### DATA SHOWN

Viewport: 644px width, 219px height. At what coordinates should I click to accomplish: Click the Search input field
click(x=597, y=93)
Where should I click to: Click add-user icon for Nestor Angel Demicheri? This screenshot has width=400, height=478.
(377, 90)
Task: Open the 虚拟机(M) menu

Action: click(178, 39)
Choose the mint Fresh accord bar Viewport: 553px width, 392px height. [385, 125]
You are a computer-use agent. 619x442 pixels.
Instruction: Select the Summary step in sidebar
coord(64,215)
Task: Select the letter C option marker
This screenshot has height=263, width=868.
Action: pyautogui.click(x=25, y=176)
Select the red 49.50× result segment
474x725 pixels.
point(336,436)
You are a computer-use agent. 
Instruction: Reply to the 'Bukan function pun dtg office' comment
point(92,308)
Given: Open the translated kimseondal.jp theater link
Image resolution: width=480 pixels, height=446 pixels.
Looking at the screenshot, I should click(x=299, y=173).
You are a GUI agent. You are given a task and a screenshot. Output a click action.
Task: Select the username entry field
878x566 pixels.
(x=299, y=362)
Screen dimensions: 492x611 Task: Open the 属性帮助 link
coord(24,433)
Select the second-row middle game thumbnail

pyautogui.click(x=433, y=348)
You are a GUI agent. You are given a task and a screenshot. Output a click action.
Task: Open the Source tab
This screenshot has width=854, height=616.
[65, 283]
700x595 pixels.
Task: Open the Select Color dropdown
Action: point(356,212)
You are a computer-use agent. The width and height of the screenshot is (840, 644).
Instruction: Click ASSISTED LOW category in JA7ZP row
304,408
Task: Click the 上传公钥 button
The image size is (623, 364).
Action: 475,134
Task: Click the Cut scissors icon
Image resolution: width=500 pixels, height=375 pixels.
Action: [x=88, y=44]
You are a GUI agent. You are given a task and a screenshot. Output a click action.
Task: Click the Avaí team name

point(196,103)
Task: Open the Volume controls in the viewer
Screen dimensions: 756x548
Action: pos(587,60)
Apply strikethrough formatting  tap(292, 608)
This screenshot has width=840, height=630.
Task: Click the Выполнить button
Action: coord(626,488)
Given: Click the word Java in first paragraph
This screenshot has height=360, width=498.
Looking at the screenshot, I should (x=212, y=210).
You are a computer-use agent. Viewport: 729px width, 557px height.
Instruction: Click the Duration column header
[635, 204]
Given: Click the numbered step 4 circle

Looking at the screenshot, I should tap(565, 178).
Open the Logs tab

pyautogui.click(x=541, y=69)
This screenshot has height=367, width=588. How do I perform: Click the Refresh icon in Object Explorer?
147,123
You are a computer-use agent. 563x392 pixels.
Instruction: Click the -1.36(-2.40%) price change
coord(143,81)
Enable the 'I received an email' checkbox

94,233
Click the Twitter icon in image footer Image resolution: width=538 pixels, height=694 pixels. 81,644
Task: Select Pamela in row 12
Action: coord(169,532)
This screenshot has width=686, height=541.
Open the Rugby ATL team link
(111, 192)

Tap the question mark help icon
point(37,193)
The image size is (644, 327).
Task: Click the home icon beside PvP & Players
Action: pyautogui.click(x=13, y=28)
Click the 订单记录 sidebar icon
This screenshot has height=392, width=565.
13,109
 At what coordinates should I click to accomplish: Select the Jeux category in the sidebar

######

REQUIRED WORK: From the records above, repeat exactly the lines from the one with "Select the red 49.50× result segment" through the one with "Task: Click the Cut scissors icon", both included.

SOLUTION FOR THIS TASK:
Select the red 49.50× result segment
474x725 pixels.
point(336,436)
You are a computer-use agent. 
Instruction: Reply to the 'Bukan function pun dtg office' comment
point(92,308)
Given: Open the translated kimseondal.jp theater link
Image resolution: width=480 pixels, height=446 pixels.
Looking at the screenshot, I should click(x=299, y=173).
You are a GUI agent. You are given a task and a screenshot. Output a click action.
Task: Select the username entry field
878x566 pixels.
(x=299, y=362)
Screen dimensions: 492x611 Task: Open the 属性帮助 link
coord(24,433)
Select the second-row middle game thumbnail

pyautogui.click(x=433, y=348)
You are a GUI agent. You are given a task and a screenshot. Output a click action.
Task: Open the Source tab
This screenshot has width=854, height=616.
[65, 283]
700x595 pixels.
Task: Open the Select Color dropdown
Action: point(356,212)
You are a computer-use agent. The width and height of the screenshot is (840, 644).
Instruction: Click ASSISTED LOW category in JA7ZP row
304,408
Task: Click the 上传公钥 button
The image size is (623, 364).
Action: 475,134
Task: Click the Cut scissors icon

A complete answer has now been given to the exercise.